The Chief Inspector of Schools of the National Inspectorate Board,of the Ghana Education Service, Dr. George Afeti, has proposed a review of the Vocational Skills Syllabus for Junior High Schools to enable the programme to reflect the needs of today’s job market.
The current, syllabus, he explained is too overloaded and as such does not give enough room for the students to develop their full technical potential during the three- year JHS period.
Dr.
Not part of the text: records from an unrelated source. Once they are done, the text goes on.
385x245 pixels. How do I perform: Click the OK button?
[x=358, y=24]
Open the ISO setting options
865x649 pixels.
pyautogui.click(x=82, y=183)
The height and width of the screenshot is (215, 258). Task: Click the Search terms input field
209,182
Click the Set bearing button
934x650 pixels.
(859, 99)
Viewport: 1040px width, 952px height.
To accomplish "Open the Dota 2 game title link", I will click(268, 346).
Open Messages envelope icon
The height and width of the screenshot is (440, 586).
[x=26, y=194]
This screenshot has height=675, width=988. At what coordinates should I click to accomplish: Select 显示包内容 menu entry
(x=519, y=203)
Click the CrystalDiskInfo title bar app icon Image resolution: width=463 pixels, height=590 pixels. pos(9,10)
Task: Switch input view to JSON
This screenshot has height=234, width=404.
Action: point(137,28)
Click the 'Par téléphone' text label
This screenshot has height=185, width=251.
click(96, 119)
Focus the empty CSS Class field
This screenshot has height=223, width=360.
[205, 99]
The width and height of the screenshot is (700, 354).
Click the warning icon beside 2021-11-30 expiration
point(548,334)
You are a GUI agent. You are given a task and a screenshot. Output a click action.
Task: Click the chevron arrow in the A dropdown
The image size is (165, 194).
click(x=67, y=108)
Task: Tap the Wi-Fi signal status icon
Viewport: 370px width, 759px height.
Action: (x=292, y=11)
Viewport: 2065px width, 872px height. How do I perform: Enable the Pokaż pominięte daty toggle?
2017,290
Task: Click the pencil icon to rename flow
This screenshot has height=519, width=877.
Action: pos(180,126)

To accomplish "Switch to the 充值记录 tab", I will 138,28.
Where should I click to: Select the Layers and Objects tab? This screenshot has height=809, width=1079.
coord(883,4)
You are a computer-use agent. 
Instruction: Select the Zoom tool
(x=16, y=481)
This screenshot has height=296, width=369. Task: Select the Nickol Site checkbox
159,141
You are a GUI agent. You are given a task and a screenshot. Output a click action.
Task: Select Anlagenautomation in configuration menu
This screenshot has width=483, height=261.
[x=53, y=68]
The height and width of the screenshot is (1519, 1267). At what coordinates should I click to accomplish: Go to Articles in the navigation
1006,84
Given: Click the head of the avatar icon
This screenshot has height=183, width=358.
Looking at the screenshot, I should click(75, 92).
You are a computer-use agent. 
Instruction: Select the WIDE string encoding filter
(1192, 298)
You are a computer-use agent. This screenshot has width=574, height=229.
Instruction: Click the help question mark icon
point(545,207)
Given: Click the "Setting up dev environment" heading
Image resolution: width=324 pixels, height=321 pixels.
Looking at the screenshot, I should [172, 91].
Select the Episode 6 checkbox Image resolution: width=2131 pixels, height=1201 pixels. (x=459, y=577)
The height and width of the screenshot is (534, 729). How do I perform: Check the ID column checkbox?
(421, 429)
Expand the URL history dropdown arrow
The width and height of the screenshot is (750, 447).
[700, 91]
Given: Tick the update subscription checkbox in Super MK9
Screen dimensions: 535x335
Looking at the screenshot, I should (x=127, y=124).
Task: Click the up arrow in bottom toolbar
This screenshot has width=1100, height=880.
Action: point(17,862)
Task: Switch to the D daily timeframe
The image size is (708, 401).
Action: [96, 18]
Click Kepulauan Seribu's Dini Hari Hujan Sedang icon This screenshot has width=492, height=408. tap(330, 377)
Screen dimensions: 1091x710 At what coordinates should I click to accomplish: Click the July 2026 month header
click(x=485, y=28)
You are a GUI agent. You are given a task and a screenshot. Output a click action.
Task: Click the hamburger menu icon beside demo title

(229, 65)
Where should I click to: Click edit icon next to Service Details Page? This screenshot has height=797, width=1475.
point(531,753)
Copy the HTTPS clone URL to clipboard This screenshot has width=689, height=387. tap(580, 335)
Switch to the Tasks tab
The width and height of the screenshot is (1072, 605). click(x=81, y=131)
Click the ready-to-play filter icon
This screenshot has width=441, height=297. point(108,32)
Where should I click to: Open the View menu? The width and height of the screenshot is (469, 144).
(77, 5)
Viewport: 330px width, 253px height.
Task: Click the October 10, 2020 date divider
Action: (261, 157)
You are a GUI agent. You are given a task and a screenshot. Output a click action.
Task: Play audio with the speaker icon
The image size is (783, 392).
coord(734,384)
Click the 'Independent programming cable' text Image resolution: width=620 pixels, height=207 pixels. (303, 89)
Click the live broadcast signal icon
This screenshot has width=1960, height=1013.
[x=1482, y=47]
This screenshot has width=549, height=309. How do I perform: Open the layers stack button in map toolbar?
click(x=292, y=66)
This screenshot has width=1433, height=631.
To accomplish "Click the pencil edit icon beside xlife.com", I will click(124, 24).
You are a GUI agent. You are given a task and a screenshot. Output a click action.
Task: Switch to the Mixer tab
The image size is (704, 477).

Afeti made the proposal at a forum on Technical and Vocational Education and Training (TVET) in Accra last Wednesday.
The forum organised by the Council for Technical and Vocational Education and Training (COTVET) themed, “Technical Vocational Training in Ghana, Hope for the Youth, Hope for the future, was aimed at soliciting views from major stakeholders towards charting a new path for TVET.
He said apart from overloading the syllabus, there was no empirical evidence that the vocational subjects that the students flirt with at the JHS level had any strong bearing on their future career choices or further studies at a higher level.
The Chief Inspector stated that a good basic education must provide a solid foundation for a good technical and vocational towards a problem solving approach to learning and conceptual thinking.
Dr. Afeti indicated that the main objective of TVET is to support economic growth and create national wealth for the teeming youth who would complete junior high schools, adding, “We need to focus on technical and vocational education that would not be a mere tool in the hands of the youth but to also have the ability to alleviate poverty and raise living standards”.
The Chief Executive Officer of Future Leaders Group, Emmanuel Dei-Tumi, who supported the idea for the review said the current schools syllabus was skewed towards producing grammarians rather than technocrats to man the country’s industries.
He, therefore, called for a change of mindset that technical and vocational training was for only less ambitious and intellectually challenged students.
Mr. Dei-Tumi recommended the reintroduction of guidance and counselling units in schools to identify the true potential of the children, as well as streamlining TVET programmes scattered all over the country.